GLA:D® (Good Life with osteoArthritis: Denmark) is a program delivered by trained physiotherapists that combines education and supervised exercise for knee OA. It aims to reduce pain, improve function, and support long-term self-management.

What are the best knee osteoarthritis physiotherapy exercises?

Most programs focus on quadriceps strengthening, hip and glute strengthening, balance and neuromuscular control, plus gradual walking or cycling conditioning. The best exercises are those tailored to your irritability and progressed over time by a physiotherapist.

Should I avoid walking and stairs if I have knee OA?

Usually no, but you may need to modify the dose temporarily. Physiotherapy often uses pacing and gradual exposure so you can keep moving without triggering multi-day flare-ups. Stairs can be progressed as strength and tolerance improve.

Do I need an X-ray or MRI to start treatment?

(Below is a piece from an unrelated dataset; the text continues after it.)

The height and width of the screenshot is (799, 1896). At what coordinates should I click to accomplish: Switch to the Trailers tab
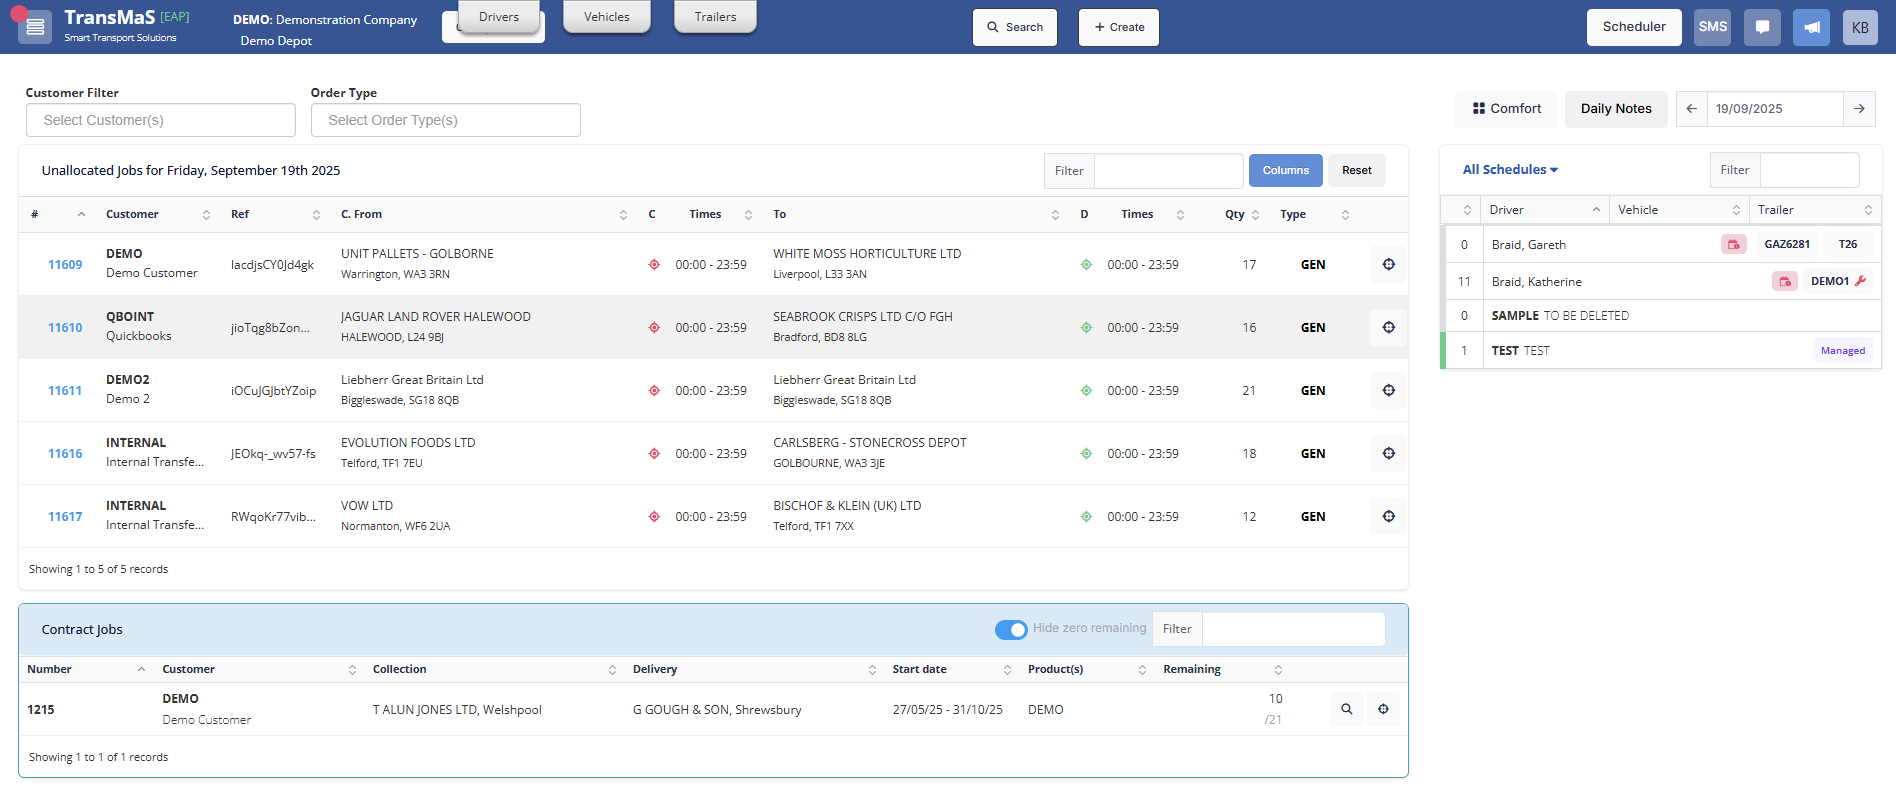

Not always. Many people can start physiotherapy based on symptoms and function. X-rays are commonly used to confirm OA changes, while MRI is usually reserved for atypical symptoms or suspected additional injuries.

Will knee osteoarthritis keep getting worse no matter what I do?

Not necessarily. OA is long-term, but symptoms often fluctuate. Many people reduce pain and improve function significantly with consistent strengthening, education, and smart load progression. The aim is fewer flare-ups, better mobility, and maintaining independence.

When is knee replacement considered for knee OA?

Knee replacement is generally considered when symptoms remain severe and function-limiting despite a thorough trial of conservative care, including physiotherapy-led exercise and education. If surgery is considered, physiotherapy is still essential before and after to optimise outcomes.